Despite its importance to developmental biology, studying the NC is also relevant for the understanding of a diverse range of human pathologies, which are known to be associated with abnormal NC development. Collectively referred as neurocristopathies, these conditions include multiple neoplasia, skin pigmentation disorders and various craniofacial and cardiovascular malformations (Hall 2010). Embryonic NC cell cultures, thus, also represent an accessible system to investigate the etiopathogeny of NC-related human disorders. For instance, mouse and chicken primary NC cultures have been used to study cellular mechanisms involved in cephalic and cardiac malformations associated with folic acid deficiency and/or hyperhomocysteinemia as well as fetal alcohol syndrome (Boot et al. 2003; Jaurena et al. 2011; Rovasio and Battiato 2002).

In addition to the study of fundamental developmental biology questions, the recent identification of NC-derived stem/progenitors cells in several postnatal tissues opens up opportunities for the use of NC stem cells for pharmaceutical screenings, cell‐based transplantation therapies and tissue engineering (Sieber-Blum 2014). The protocol described in this chapter allows the isolation of a relatively pure population of adult EPI-NCSCs from mouse whisker follicles (Sieber-Blum et al. 2004). This protocol can also be adapted for the isolation of human EPI-NCSCs from scalp hair follicles (Krejčí and Grim 2010; Clewes et al. 2011). Both mouse and human EPI-NCSCs are easily accessible by a minimally invasive procedure and can generate multiple cells types of clinical relevance in vitro, including neurons, glia, myofibroblast/smooth muscle cells, chondrocytes, and melanocytes (reviewed in Sieber-Blum 2014).
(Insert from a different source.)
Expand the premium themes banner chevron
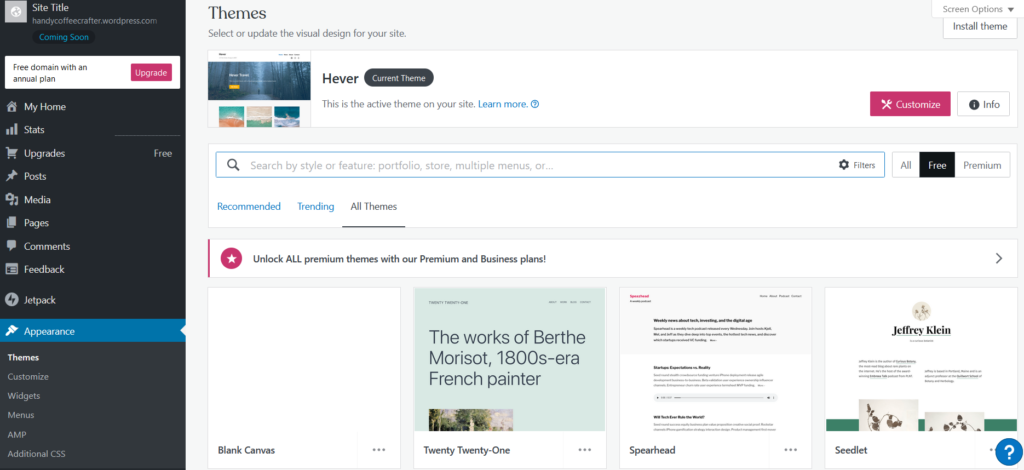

The easy isolation together with their multilineage potential render the possibility of using these cells for transplantation in variety of disorders very attractive. For instance, it has been shown in animal models that transplanted mouse EPI-NCSCs are able to integrate into the injured spinal cord tissue and elicit improvement of sensory connectivity and in touch perception. The intraspinal EPI-NCSC did not form tumours and were able to differentiate to some extend into GABAergic neurons and myelinating oligodendrocytes. Besides cell replacement, the transplanted EPI-NCSCs are through to exert other pertinent functions in the contused spinal cord, including neuroprotection, angiogenesis and modulation of scar formation (Sieber-Blum et al. 2006; Hu et al. 2010; Sieber-Blum 2010).

In addition, human EPI-NCSCs have recently been shown as a feasible autologous cell source for future applications in Parkinson’s disease and peripheral nerve injury, as they can be used for the generation of highly pure populations of dopaminergic neurons and Schwann cells (Narytnyk et al. 2014; Sakaue and Sieber-Blum 2015). The ability of isolate these cells together with the application of robust differentiation protocols and in vivo injury models should now help to further assess the potential of EPI-NCSCs in the field of regenerative medicine.